However, today, looking for books on democracy and its evolution, I found Dietrich Rüschemeyer’s 1992 Capitalist Development and Democracy today and was impressed (if not to an extreme degree) at his analysis of how democratic and authoritarian regimes evolved in early twentieth-century Europe, the Western Hemisphere and Australia. Rüschemeyer gave a convincing argument that the presence of powerful large landholding classes in Central, Southern and Eastern Europe, Latin America and the American South precluded democracy prior to the “Green Revolution” shifting comparative advantage in agriculture to Australia and Africa. By contrast, northern Europe, Canada and New Zealand were able to maintain stable democracies under these conditions as they were almost entirely smallholding. Rüschemeyer views the only exceptions as Britain and a number of British colonies, including Australia and the British Caribbean islands. Rüschemeyer shows that large landowners in these cases did not control the state and could not enforce authoritarian regimes.

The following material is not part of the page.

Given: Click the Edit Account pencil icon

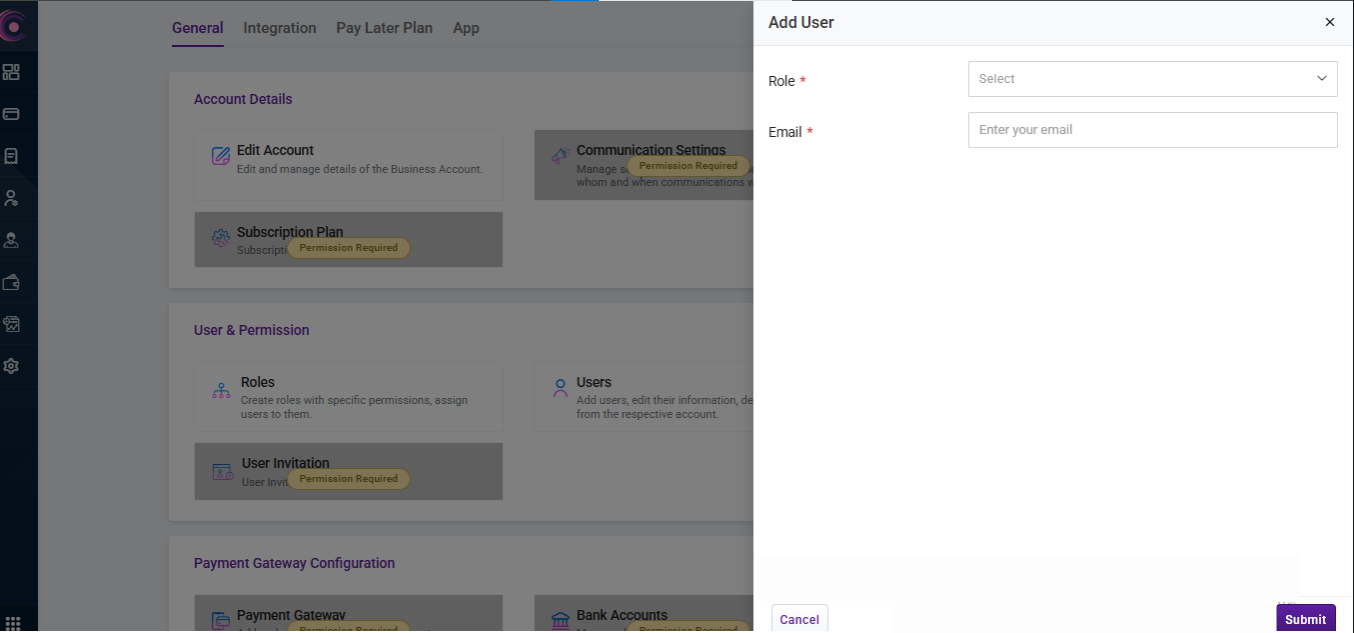Looking at the screenshot, I should pos(221,157).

Given that many of the nations discussed by Rüschemeyer – New Zealand, Switzerland, all of Central America – are exceedingly natural-resource-poor, it is understandable that the political influence of mining capitalists would be irrelevant in most of the cases discussed by Rüschemeyer. However, I possess little doubt that a powerful class of mining capitalists would tend to be extremely hostile to democracy, because, by analogy with Mickey (2015, p. 10) we would expect capital-dependent mining elites to be even more hostile to democracy that labour-dependent landed elites. Since mineral resources are completely fixed in location underground, they are harder to move than farming operations, and much harder to move than industrial labour. Thus, a mining capitalist’s wealth should theoretically be more vulnerable to taxation from a politically embittered lower class than even a large landowner’s.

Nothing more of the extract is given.